Tourné pendant le festival de Cannes 2022, le film commence par l’intervention de Wim Wenders qui répond à la question par l’affirmative – oui, pour lui, la révolution numérique va tuer le cinéma.
« Ce que nous appelions « cinéma » subsiste à certains endroits, dans quelques cercles, mais en fin de compte, cela disparaît vite et ça va disparaître comme l'art que nous connaissions. Ça sera peut-être remplacé par autre chose dont on ignore encore tout. Voyez-vous, curieusement, le cinéma est redevenu une attraction de fête foraine. Sauf que la fête foraine n'est plus un véritable endroit. C'est un endroit virtuel, aléatoire, arbitraire, anonyme. Et le cinéma a toujours été tout l'opposé de ça. Le cinéma c'était un langage clair, il exprimait l'identité de quelqu'un qui s'adressait à son public. Le cinéma était consacré à la vérité, à la beauté, au bon sens, et on voit disparaître tout cela . Les cinéastes n'entendaient pas lutter contre ce courant mais plutôt témoigner pour la postérité de ce que leur art aura apporté au XXe siècle."
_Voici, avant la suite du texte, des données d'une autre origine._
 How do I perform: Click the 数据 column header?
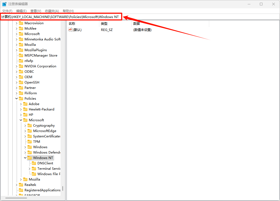[137, 24]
Son raisonnement pourrait être démoralisant s’il ne rajoutait pas que, pour lui, la jeune génération a tout de même les cartes en main pour altérer le cours des choses.
L’intervention de Wenders donne la couleur générale de ce Room 999 : ce documentaire peut être vu comme alarmant à certains égards, mais il donne pour autant quelques raisons solides d’espérer.
D’autres cinéastes soulignent de leur côté que le cinéma n’a jamais cessé de se réinventer, que toutes les histoires n’ont pas été filmées, notamment en Afrique, continent où il y encore plein d'histoires à raconter.
Certains soulignent l’importance de l’expérience collective de la salle de cinéma face à l’individualisme de la société, du regard porté par l’auteur face à un flux incessant d’images.
Le changement est accepté, et la volonté de s’adapter bien réelle.
Finissons par ce que dit Arnaud Desplechin « Le cinéma n’arrête pas de mourir, c’est le principe de sa vie même. ». Et Chambre 999 nous le montre puissamment : le cinéma est en effet un art qui a autrefois été menacé par l’arrivée de la télé, il pourrait certes l’être aujourd’hui par les plateformes, la miniaturisation des écrans, les changements d’habitudes des spectateurs, le manque de soutien financier au cinéma d’art et essai, le temps d’attention réduit devant les écrans, les algorithmes qui altèrent l’esprit de curiosité…
Mais le cinéma n'a t il pas, dans son essence même, cette nécessité de toujours se réinventer ?
En montrant que le cinéma est paradoxalement un art bien vivant quoique potentiellement mortel, Lubna Playoust signe un documentaire passionnant qui donne quelques clés de compréhension qui permet au cinéphile de ne pas céder à l’abattement.
On ressort alors de la Chambre 999 les clés en main pour un nouvel élan du cinéma, traversé par de nouvelles forces et une vitalité sinon retrouvée en tout cas pas totalement éteinte.
Le film a été présenté hier par sa réalisatrice Lubna Playhoust, que l'on retrouve aussi comme comédienne dans Simple comme Sylvain, dans le cadre du Festival Lumière au Lumière Terreaux ( crédit photo: Loic Benoit-Festival Lumière)
Il sort en salles le 25 OCTOBRE distribué par New story distribution.